Stored items:
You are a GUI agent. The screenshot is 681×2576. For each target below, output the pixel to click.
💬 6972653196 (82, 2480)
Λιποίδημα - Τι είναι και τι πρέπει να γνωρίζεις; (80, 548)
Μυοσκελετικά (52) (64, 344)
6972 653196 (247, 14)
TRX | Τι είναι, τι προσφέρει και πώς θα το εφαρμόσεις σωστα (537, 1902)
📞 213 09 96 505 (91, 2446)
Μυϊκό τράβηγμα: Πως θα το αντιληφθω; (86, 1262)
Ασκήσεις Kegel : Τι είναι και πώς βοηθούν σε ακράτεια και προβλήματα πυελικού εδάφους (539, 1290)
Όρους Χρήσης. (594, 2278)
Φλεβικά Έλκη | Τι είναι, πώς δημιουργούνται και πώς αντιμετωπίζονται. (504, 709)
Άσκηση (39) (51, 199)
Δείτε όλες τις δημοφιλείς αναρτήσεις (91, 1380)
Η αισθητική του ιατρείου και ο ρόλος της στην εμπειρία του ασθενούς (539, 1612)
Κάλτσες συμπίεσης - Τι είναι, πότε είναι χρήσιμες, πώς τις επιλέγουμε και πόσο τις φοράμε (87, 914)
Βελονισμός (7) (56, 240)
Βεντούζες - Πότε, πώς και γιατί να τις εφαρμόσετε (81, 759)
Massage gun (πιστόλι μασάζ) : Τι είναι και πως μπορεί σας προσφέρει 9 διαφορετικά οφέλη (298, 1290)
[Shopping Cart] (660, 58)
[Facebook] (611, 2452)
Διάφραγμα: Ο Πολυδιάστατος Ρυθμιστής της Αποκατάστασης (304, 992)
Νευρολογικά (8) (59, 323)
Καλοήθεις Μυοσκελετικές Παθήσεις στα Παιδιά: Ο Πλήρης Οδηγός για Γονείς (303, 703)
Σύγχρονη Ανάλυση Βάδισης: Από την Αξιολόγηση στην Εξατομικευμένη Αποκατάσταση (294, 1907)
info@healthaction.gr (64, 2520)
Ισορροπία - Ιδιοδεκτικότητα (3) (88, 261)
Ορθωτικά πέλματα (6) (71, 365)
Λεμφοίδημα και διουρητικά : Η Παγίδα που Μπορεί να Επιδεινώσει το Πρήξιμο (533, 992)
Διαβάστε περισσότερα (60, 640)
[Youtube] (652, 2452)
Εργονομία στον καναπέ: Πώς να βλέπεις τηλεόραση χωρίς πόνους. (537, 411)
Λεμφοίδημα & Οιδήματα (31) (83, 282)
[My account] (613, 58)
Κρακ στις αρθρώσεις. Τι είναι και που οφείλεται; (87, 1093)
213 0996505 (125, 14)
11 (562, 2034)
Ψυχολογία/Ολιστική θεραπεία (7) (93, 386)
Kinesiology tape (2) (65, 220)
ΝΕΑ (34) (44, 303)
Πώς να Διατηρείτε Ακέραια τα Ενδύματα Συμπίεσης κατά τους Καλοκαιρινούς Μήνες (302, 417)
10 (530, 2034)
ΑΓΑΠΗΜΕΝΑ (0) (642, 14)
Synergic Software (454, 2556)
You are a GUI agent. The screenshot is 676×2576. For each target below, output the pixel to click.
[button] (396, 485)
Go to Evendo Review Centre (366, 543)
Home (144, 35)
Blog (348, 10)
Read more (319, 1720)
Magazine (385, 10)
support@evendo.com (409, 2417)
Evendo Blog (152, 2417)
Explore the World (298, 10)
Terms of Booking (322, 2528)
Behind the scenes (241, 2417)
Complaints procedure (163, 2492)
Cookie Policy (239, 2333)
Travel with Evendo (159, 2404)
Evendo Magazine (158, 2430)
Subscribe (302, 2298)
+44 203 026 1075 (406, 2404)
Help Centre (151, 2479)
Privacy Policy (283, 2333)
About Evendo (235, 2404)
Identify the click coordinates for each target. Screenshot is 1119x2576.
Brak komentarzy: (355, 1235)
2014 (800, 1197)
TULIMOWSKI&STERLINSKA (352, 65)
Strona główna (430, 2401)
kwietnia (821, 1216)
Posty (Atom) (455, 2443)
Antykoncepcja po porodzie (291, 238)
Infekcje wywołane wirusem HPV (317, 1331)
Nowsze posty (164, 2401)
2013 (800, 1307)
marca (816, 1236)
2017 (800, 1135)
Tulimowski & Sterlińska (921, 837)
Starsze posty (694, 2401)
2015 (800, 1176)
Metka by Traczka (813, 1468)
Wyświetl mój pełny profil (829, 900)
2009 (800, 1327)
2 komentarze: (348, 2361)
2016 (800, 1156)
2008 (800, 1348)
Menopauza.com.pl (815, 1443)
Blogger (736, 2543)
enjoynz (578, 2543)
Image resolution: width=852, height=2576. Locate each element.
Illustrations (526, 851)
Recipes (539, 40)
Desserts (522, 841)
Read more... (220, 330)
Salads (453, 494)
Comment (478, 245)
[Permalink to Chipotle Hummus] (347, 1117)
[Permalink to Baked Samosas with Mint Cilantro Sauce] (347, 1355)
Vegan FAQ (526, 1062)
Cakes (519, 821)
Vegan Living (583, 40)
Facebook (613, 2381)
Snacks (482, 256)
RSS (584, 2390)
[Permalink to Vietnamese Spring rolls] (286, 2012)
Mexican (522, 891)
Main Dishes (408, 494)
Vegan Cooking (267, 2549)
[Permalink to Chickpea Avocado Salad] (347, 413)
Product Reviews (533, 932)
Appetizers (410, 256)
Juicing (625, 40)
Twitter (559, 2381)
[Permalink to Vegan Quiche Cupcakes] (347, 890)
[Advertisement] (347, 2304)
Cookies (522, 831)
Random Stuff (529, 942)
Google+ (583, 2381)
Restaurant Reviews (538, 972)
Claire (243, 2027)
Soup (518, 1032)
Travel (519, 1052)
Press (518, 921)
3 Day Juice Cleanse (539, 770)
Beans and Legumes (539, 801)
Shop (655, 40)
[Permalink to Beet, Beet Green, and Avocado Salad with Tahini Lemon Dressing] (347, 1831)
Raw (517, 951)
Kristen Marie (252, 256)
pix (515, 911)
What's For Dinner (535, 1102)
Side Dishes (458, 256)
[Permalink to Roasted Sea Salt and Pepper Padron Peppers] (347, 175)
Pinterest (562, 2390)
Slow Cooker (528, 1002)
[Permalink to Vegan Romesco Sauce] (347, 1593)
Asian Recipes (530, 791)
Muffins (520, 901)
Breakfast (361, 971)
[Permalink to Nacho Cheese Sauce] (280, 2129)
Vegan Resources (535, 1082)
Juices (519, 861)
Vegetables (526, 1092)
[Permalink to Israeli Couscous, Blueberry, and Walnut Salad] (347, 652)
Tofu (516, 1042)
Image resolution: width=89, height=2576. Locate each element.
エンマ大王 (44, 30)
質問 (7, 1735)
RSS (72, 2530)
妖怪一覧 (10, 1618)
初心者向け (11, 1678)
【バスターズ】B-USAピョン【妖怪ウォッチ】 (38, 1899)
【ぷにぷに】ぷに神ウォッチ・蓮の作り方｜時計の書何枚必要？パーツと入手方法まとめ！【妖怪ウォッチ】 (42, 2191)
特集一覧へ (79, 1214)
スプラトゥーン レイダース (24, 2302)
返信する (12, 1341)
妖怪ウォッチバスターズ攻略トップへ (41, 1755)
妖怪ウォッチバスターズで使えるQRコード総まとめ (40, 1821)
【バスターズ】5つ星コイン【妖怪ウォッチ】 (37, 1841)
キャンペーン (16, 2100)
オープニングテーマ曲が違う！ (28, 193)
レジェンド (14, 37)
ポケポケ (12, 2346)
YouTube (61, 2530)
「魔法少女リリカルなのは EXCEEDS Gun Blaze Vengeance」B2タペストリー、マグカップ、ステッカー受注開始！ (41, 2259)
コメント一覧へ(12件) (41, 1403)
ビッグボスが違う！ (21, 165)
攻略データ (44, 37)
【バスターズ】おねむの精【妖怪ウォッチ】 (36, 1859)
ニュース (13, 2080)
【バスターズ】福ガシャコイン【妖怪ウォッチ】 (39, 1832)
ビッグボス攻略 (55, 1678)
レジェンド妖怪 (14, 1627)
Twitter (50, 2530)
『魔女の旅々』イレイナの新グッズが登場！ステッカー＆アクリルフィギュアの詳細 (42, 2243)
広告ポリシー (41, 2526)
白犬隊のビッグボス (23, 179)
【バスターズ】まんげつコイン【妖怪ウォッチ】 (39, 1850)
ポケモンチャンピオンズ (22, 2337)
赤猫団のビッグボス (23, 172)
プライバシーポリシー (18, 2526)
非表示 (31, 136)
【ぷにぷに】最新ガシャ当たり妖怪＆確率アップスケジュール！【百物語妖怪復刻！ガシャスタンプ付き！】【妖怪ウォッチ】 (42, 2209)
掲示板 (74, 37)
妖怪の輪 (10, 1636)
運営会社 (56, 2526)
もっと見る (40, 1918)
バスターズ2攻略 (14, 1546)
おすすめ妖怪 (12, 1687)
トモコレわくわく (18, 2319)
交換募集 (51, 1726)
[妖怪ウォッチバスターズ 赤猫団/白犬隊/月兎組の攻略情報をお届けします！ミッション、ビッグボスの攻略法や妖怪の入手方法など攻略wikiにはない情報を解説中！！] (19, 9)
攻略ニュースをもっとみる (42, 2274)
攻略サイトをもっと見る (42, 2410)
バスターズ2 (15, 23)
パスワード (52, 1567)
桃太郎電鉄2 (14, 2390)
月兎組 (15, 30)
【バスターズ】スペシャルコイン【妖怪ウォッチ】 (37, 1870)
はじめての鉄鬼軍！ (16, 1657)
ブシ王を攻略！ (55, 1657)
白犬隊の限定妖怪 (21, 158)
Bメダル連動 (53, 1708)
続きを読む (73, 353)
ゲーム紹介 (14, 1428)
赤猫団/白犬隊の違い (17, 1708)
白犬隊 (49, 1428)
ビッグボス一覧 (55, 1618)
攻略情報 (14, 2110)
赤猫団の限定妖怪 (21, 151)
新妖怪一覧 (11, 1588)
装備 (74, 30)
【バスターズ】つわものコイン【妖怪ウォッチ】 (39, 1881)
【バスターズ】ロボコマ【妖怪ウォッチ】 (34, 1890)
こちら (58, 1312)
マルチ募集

## TASK
In how many lines of the data above does the word "Vegan" occur? Only the number is wanted.

## OUTPUT
6